Ahmet Bozkurt’un derlediği Montaigne’in ‘Denemeler’inin başında derleyenin bir incelemesini okuyabilirsiniz. ‘Önsöz’ünün başlığı, ‘Her Çağın Montaigne’i’: “Michel de Montaigne bütün zamanlara kendi benlik sunumunu dahil etmiş bir düşünür. Ele aldığı onca düşünce, kavram ve izlek, oylumlu yapıtı ‘Denemeler’in her satırında yer yer inceliklerle donanmış bir şekilde, yer yer de baskın bir görü olarak kendisini açığa çıkarır. ‘Denemeler’ bütün bir Rönesans düşüncesinin, din ve mezhep çatışmalarının arasında kalmış bir toplumun siyasal, dinsel tutkularına eşlik eden kin ve nefret duygularından kurtuluşa giden yolda patika açan yapıtlardan biridir. ‘Denemeler’, Montaigne’in bir nevi bellek arşividir.”
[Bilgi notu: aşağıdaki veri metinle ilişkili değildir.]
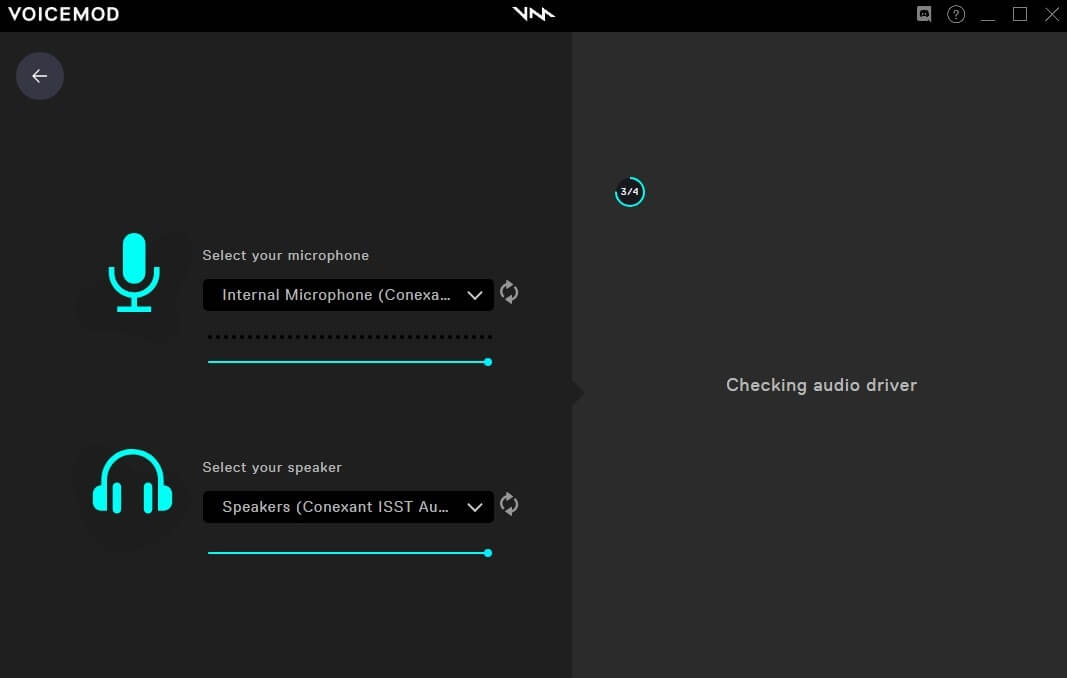This screenshot has height=678, width=1067.
Task: Click the 3/4 progress spinner
Action: [x=629, y=191]
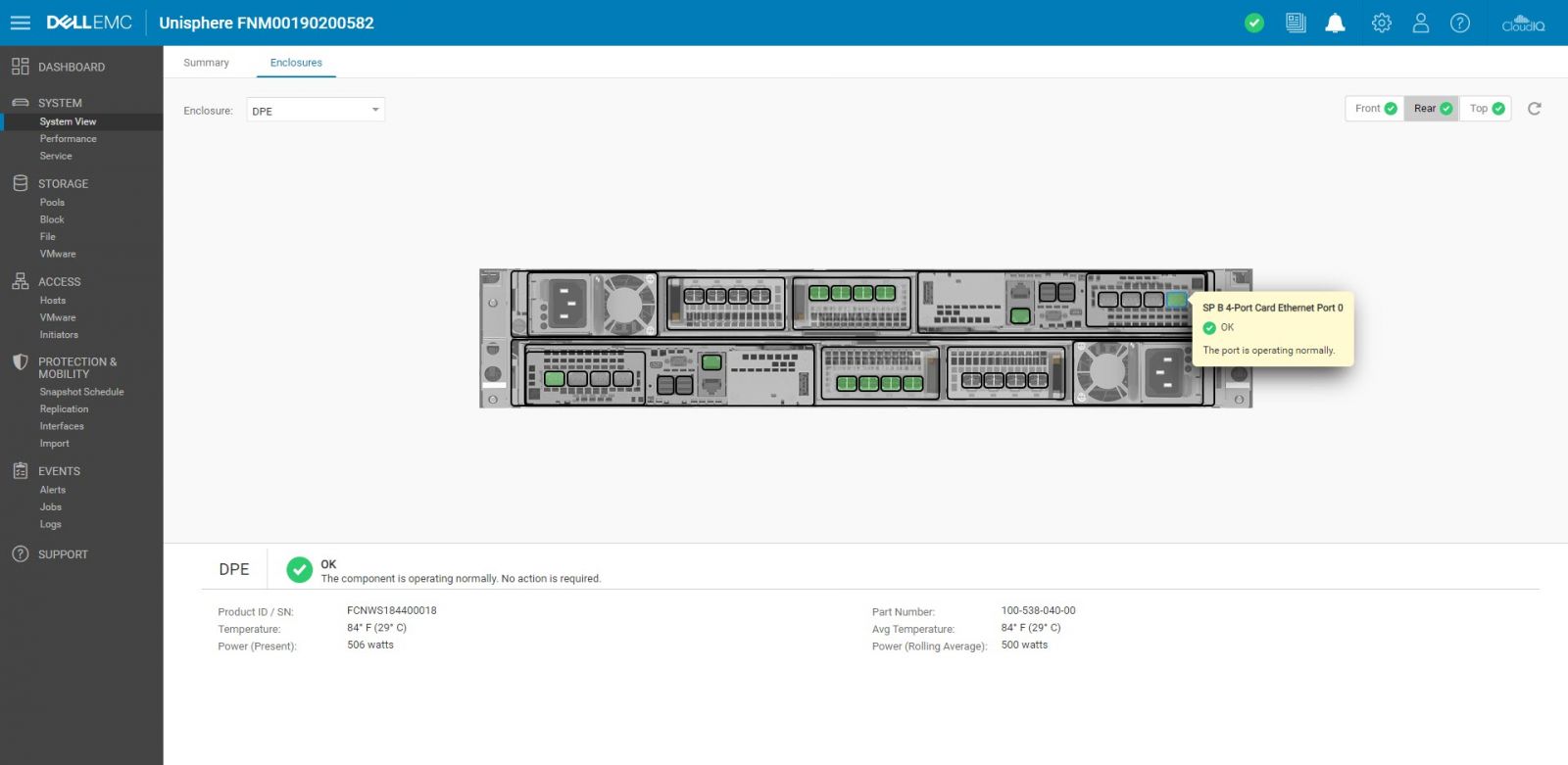Click the green system health status icon

coord(1254,23)
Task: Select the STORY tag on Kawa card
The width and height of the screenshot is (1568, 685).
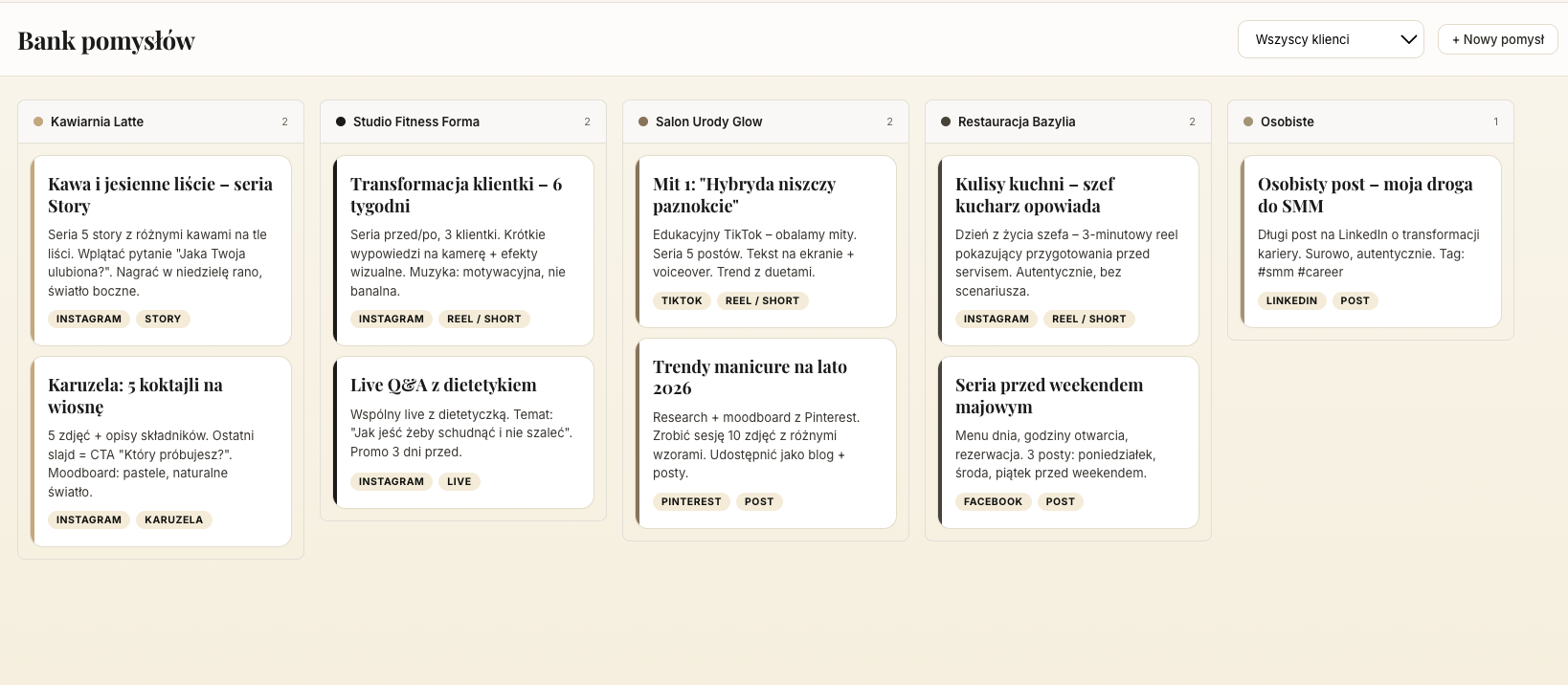Action: 163,320
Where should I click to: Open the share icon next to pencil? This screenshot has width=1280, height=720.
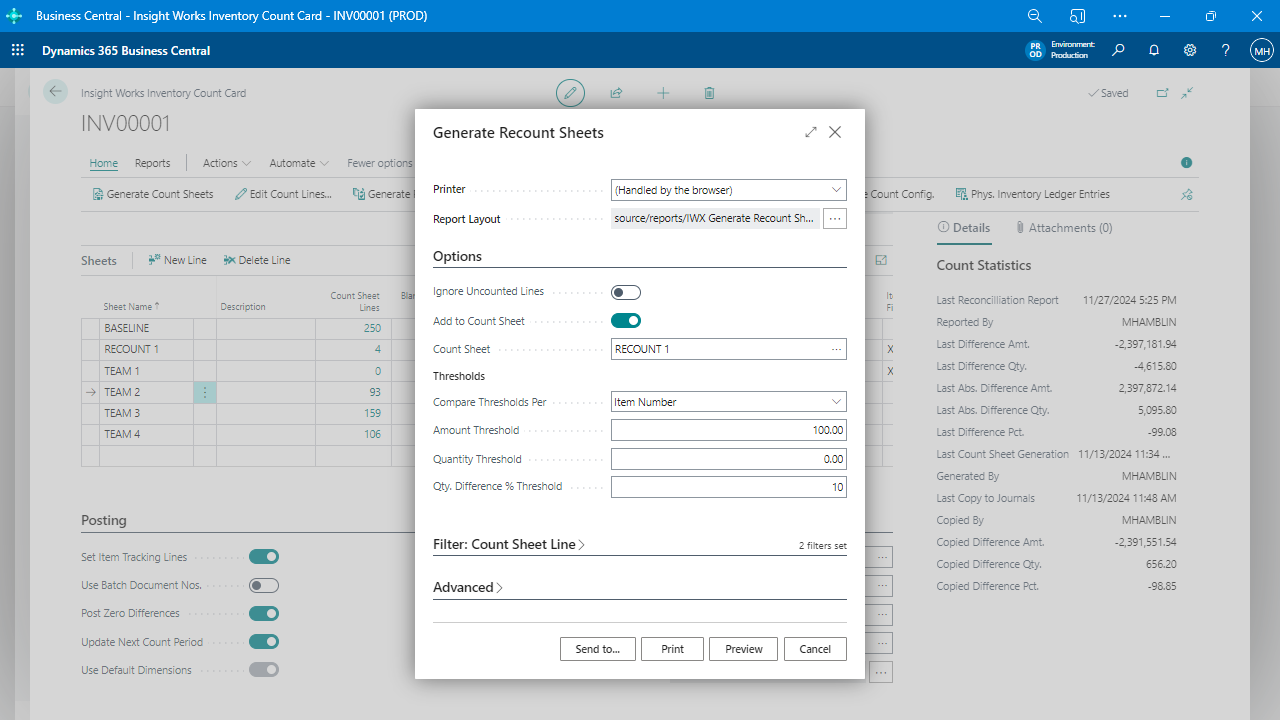click(x=616, y=93)
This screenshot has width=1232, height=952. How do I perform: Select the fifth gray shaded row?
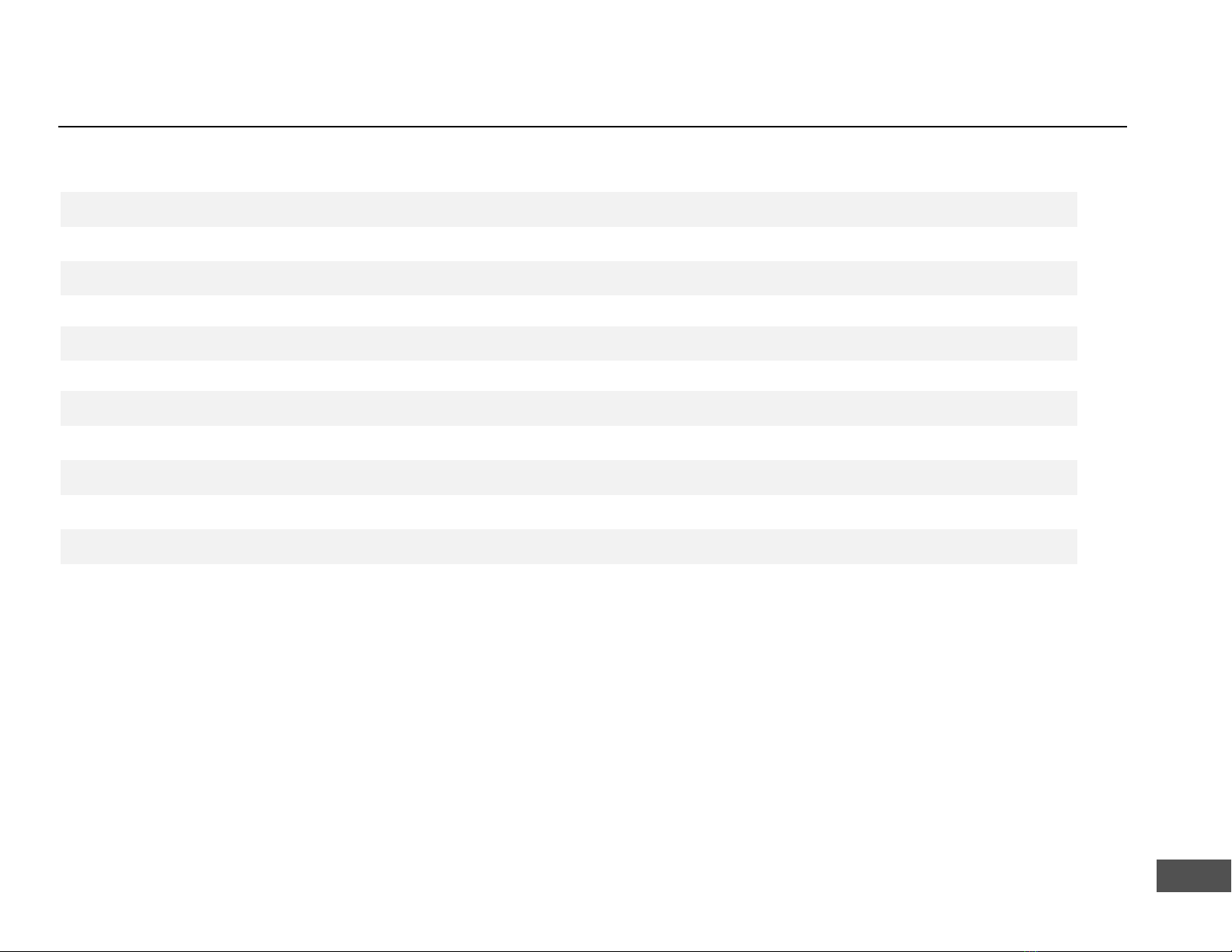569,477
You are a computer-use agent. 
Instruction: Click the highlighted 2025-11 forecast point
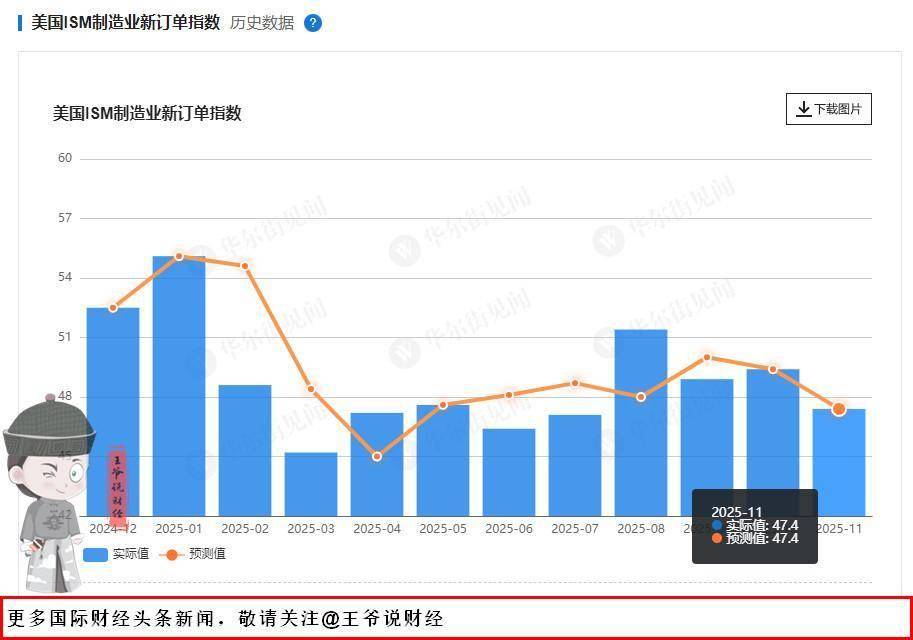pos(839,409)
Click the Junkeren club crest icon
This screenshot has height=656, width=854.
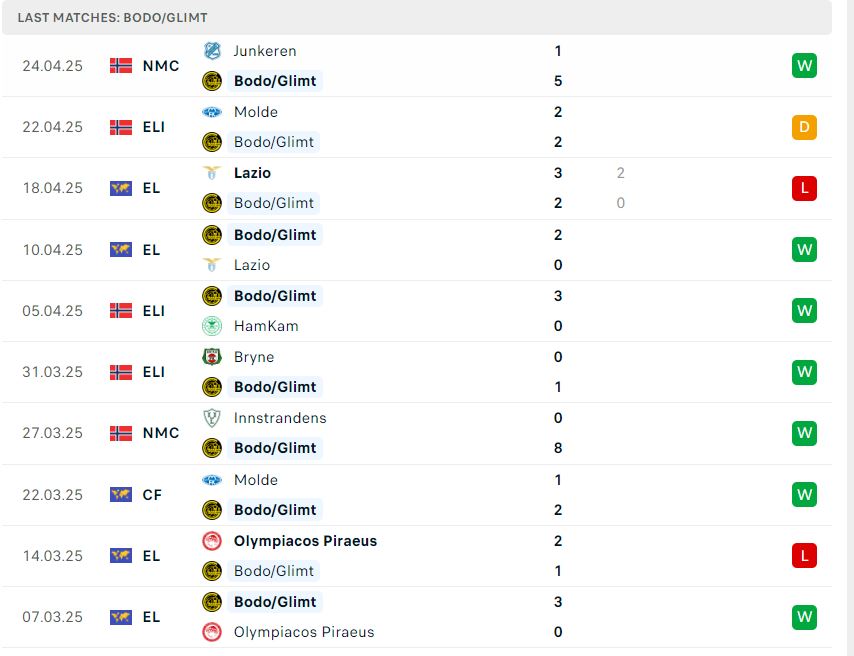tap(212, 51)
Montaigne okuyucuya bakın nasıl sesleniyor: “Ey okuyucu, işte iyi niyetli bir kitap. En başından itibaren seni, benim burada yalnızca kişisel ve özel bir amaca sahip olduğum; sana hizmet sunma kaygım olmadığı gibi, kendi ünüm için de bir kaygı duymadığım konusunda uyarıyorum. Benim gücüm, böyle bir niyet düzeyinde değildir. İşte böyle okuyucu, kitabımın konusu bizzat benim. Bu yüzden de boş zamanını bu denli önemsiz ve bu denli boş bir konuyla geçirmen makul bir iş değildir. O halde güle güle.”